■ ACTIVITY ■
Which lines below hold the word "agent"? Report each one.

== RECORDS PROVIDED ==

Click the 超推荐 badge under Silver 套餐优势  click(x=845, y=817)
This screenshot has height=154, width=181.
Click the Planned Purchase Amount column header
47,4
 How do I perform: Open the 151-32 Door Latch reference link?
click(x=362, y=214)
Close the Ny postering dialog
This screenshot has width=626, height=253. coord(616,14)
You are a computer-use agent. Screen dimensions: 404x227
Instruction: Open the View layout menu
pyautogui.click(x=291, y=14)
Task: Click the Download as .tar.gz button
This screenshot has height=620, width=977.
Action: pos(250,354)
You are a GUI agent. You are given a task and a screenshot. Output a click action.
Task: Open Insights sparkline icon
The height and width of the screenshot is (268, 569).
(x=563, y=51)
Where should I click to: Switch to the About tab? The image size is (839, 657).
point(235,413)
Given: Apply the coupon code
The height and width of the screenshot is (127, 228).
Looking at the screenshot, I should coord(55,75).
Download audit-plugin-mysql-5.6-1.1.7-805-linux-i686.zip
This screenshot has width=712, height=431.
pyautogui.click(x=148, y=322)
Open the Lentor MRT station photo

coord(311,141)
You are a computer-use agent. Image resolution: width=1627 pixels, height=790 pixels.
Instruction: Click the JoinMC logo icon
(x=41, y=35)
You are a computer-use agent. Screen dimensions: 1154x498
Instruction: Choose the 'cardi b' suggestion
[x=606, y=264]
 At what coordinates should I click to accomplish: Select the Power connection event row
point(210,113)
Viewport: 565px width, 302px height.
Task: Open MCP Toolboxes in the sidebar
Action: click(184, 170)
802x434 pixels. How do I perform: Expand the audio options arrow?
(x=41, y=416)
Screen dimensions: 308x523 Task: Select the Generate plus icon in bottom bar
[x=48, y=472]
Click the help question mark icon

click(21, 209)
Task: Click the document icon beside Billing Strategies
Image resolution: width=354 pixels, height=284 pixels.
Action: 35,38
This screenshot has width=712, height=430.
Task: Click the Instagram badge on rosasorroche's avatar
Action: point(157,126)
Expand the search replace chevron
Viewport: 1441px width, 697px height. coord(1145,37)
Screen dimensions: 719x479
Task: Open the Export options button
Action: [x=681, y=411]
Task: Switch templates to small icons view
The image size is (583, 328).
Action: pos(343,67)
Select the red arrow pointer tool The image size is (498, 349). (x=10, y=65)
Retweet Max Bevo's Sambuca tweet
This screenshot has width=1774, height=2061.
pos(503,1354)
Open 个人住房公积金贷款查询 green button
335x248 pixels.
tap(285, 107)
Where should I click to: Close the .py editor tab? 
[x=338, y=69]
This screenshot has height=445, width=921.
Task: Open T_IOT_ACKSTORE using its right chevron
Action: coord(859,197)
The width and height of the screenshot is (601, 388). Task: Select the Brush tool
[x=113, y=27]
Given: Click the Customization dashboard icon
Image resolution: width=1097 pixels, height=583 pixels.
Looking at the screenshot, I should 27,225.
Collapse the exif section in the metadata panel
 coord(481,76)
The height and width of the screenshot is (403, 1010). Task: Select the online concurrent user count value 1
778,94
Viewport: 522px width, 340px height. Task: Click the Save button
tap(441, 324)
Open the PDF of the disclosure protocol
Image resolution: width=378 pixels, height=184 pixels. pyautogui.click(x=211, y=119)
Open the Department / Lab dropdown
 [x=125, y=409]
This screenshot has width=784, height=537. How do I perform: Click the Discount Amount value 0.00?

===

■ WRITTEN SOLUTION ■
You are a computer-use agent. Screen dimensions: 404x227
You are a GUI agent. You are given a task and a screenshot. Output a click action.
You are a computer-use agent. Image resolution: width=1627 pixels, height=790 pixels.
You are a computer-use agent. Screen dimensions: 1154x498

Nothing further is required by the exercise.